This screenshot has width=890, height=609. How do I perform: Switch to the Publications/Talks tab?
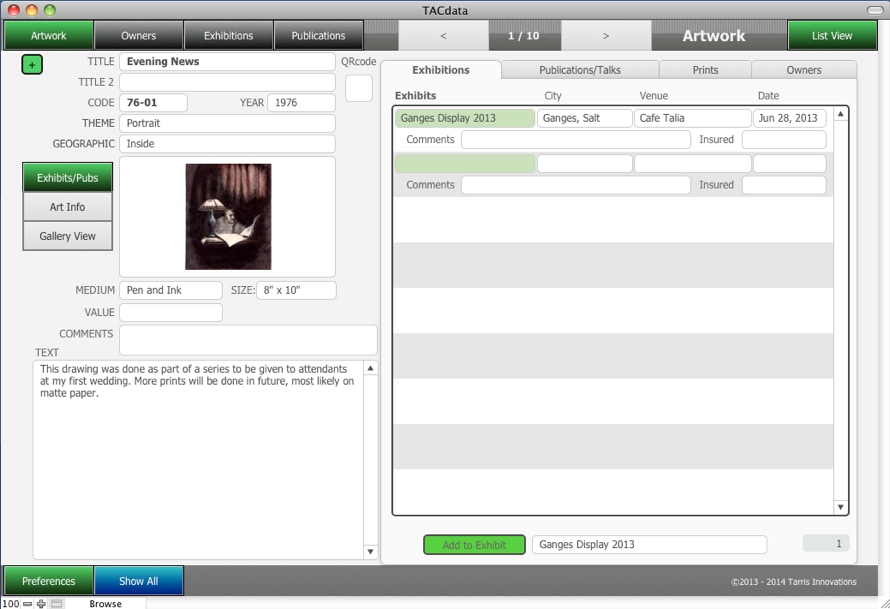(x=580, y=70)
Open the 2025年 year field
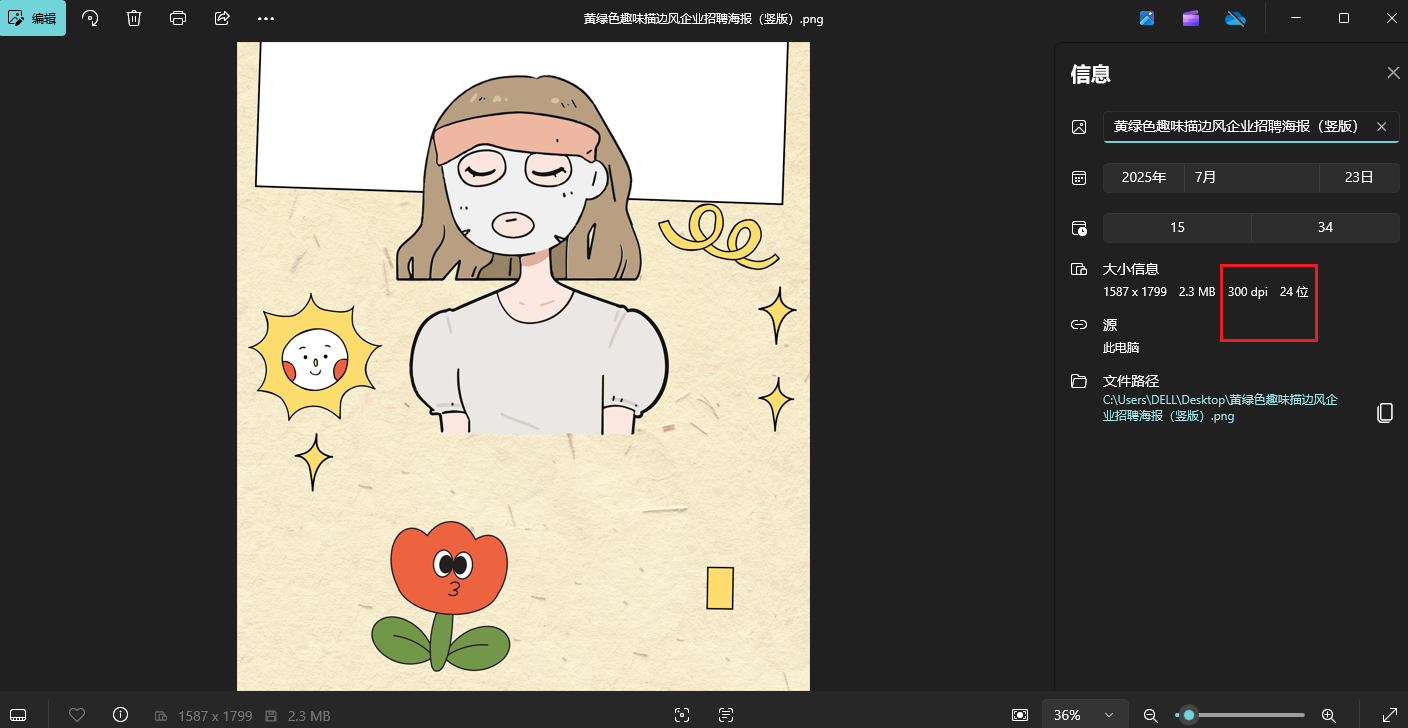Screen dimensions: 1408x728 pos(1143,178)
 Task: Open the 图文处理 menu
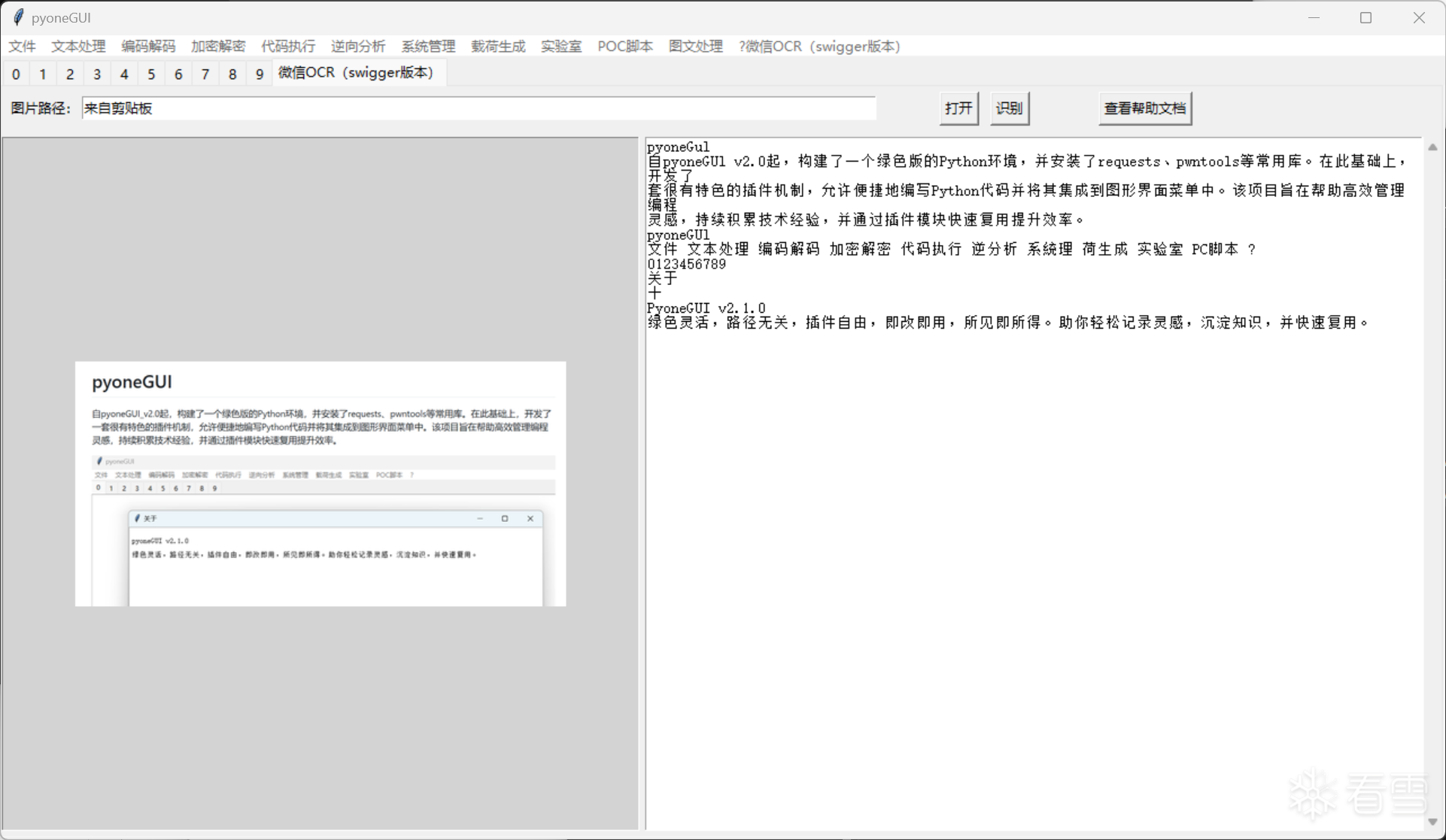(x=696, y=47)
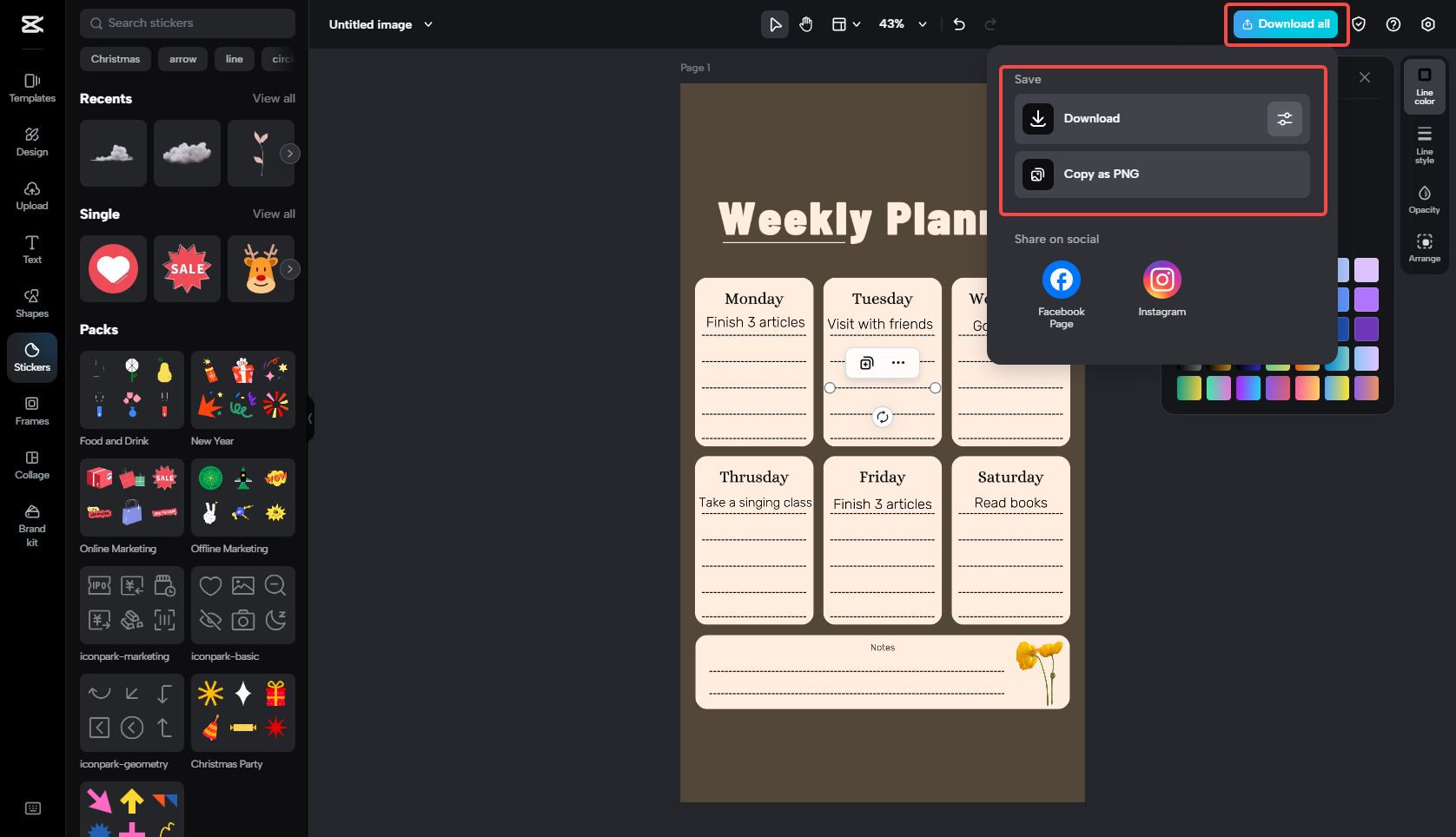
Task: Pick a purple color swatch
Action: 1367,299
§
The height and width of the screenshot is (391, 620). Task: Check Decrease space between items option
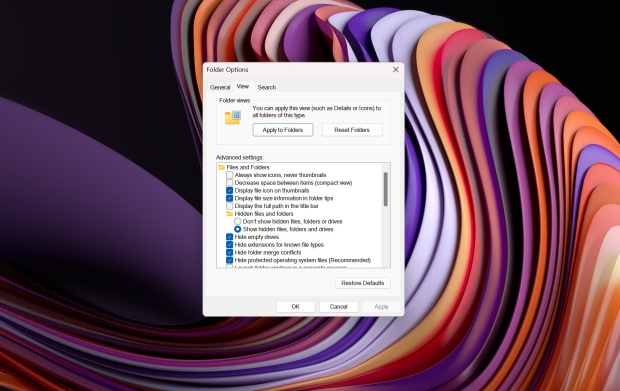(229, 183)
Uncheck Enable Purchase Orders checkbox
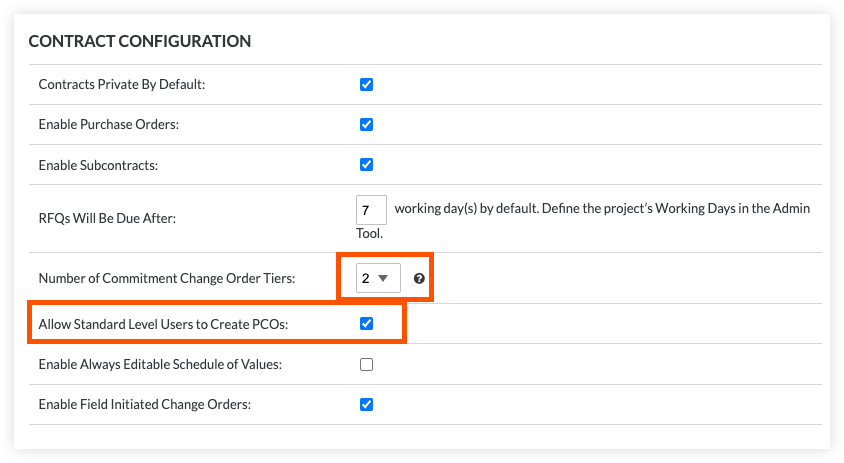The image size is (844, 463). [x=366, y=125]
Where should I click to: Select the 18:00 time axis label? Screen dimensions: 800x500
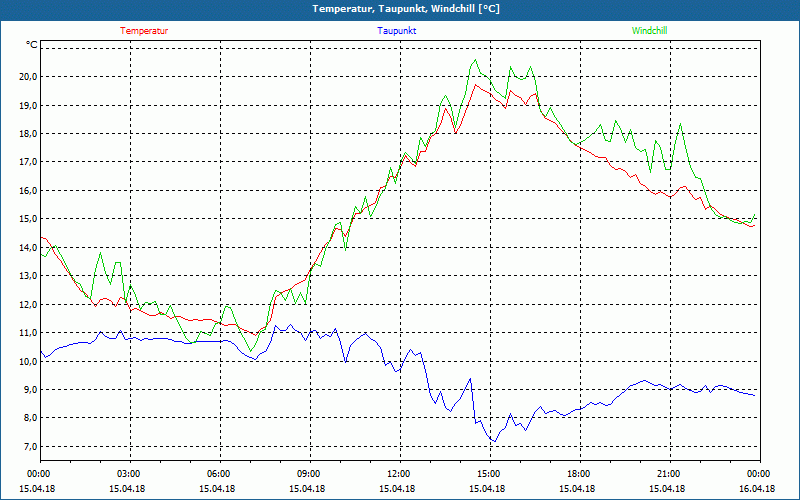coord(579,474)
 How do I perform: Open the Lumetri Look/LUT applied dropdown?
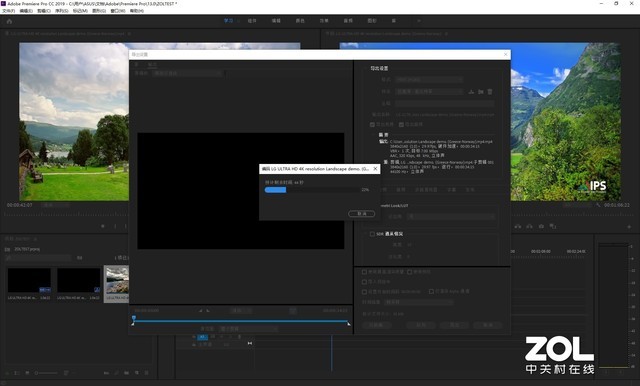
§
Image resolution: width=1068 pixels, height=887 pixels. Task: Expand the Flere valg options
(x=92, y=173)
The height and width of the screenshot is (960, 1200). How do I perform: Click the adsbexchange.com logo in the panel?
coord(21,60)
§
» SEU OBJETIVO: Repita sem nenhuma alteração as linhas das entradas, começando na que contém "The height and width of the screenshot is (960, 1200)." e terminando na que contém "coord(21,60)", com as duas incluídas.

» RESULTADO DO EXERCÍCIO:
The height and width of the screenshot is (960, 1200). How do I perform: Click the adsbexchange.com logo in the panel?
coord(21,60)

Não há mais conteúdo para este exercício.